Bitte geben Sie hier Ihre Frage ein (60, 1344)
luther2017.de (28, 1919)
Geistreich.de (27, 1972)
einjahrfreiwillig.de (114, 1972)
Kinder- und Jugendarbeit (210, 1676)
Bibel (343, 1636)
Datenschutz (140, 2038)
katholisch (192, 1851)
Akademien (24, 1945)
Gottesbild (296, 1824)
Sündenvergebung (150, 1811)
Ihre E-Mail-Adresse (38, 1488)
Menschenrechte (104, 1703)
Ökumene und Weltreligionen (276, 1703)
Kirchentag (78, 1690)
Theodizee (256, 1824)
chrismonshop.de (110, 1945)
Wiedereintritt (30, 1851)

========================================

> **Work order**: Up to and including the line with "Ökumene und Weltreligionen (276, 1703)", write out the records above exactly, starting from their first line.

> **Your response**:
Bitte geben Sie hier Ihre Frage ein (60, 1344)
luther2017.de (28, 1919)
Geistreich.de (27, 1972)
einjahrfreiwillig.de (114, 1972)
Kinder- und Jugendarbeit (210, 1676)
Bibel (343, 1636)
Datenschutz (140, 2038)
katholisch (192, 1851)
Akademien (24, 1945)
Gottesbild (296, 1824)
Sündenvergebung (150, 1811)
Ihre E-Mail-Adresse (38, 1488)
Menschenrechte (104, 1703)
Ökumene und Weltreligionen (276, 1703)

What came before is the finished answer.